At the opposite extreme trade marks containing words which have a known meaning and are commonly used in relation to wine may not attract a ground for rejection when being considered under section 44. For example the word STONE is a popular surname and also appears individually or in combination with other words in many wine trade marks. Unlike the BOOMERANG examples, STONE CREEK and STONE HILL would not necessarily be confused. The marketplace is unlikely to assume exclusive proprietorship of STONE because of the number of wine labels from many different traders featuring that word.

As with non-wine trade marks, comparison of wine trade marks must therefore take into consideration invented, unusual and/or common words. The degree to which wine trade marks conflict will depend on whether such words have a meaning in relation to wines or whether they often appear on wine labels, as well as the standard principles which apply in comparing trade marks.

2.4.2 Similarity of goods within class 33

Wine is well known by consumers to be an alcoholic beverage product derived from grapes.  It is available in many varieties according to what grapes have been used in its manufacture.  Its consumers are used to referencing grape type, geographical origin and maker in their purchasing decisions (although price and taste will of course also influence the decision).  

While not all consumers are experts on the subject of wine, a reasonable degree of care in purchasing wine can be expected of its ordinary consumer.  It would not be likely that a real and tangible danger of confusion could exist between trade marks for wine unless there was a high degree of similarity between the trade marks.

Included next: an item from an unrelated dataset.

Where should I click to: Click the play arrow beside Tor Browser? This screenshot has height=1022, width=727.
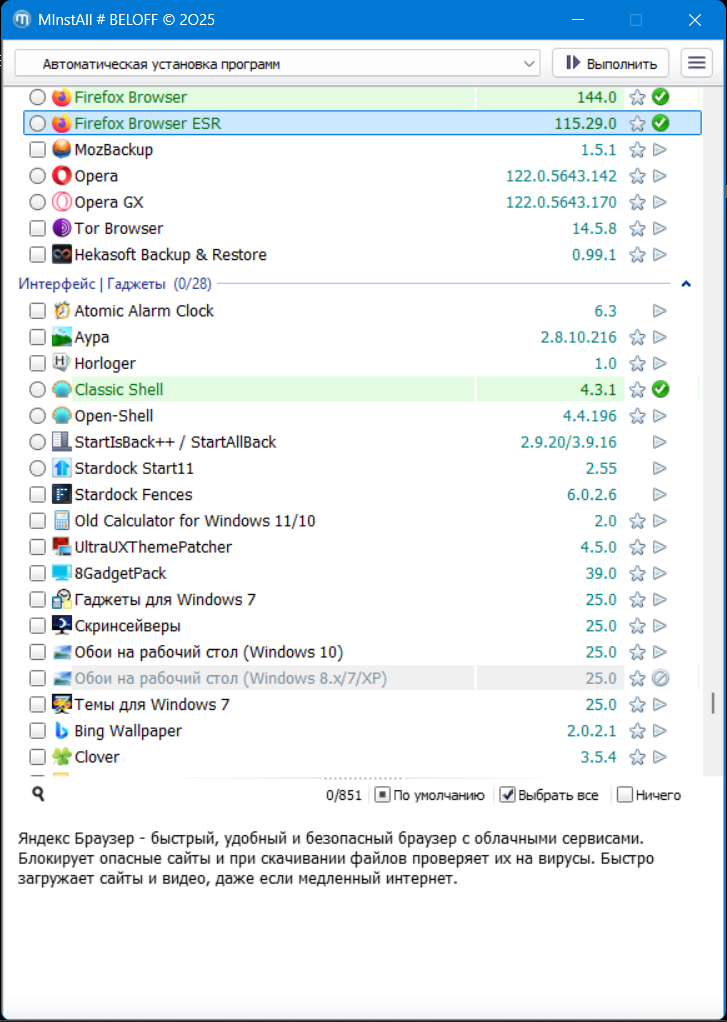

As usual, examiners should refer to the rules of comparison when making a decision about the degree of similarity between trade marks.  

In comparing trade marks for wine with those for other alcoholic products, the degree of similarity required before a section 44 ground for rejection is likely to be raised is higher again. The reason for this can be understood if one is familiar with the nature of other alcohol products and the extent to which they are similar to wine.

The following table lists some examples of alcohol products and provides some indication of how they are similar to wine.  It can be useful when trade marks with a high degree of similarity are being compared.  Please note that this table provides a guide as to a likely outcome in these circumstances.

Wine (including Fortified Wines)

Spirits (general claim)

SIMILAR

A general claim for spirits includes distilled grape spirits such as grappa and brandy.

Wine (including Fortified Wines)

Brandy, Grappa

SIMILAR

Fortified wine is a wine to which a distilled beverage such as grape spirit or brandy (or both) has been added.

Wine (including Fortified Wines)

Cider

SIMILAR

Similar nature, use and trade channels




Wine (except Fortified Wine)

Vodka, Whisky, Rum, Gin, Bourbon

SIMILAR

See Jack Daniel's Properties Inc v Warren Scott Harvey [2010] ATMO 47 (21 June 2010)

Fortified Wines

VODKA, WHISKY, RUM, GIN, BOURBON

SIMILAR

Fortified wines may be fortified with non-grape based spirits.




Wine

Liqueur

SIMILAR

Liqueurs may be derived from or contain wine or grape products.

Fortified Wines

Liqueur

SIMILAR

Fortified wines may be fortified with a grape derived liqueur.




Spirits

Liqueurs

SIMILAR

A broad claim for spirits includes grape derived spirits, such as brandy or grappa. Liqueurs may be derived from or contain such spirits.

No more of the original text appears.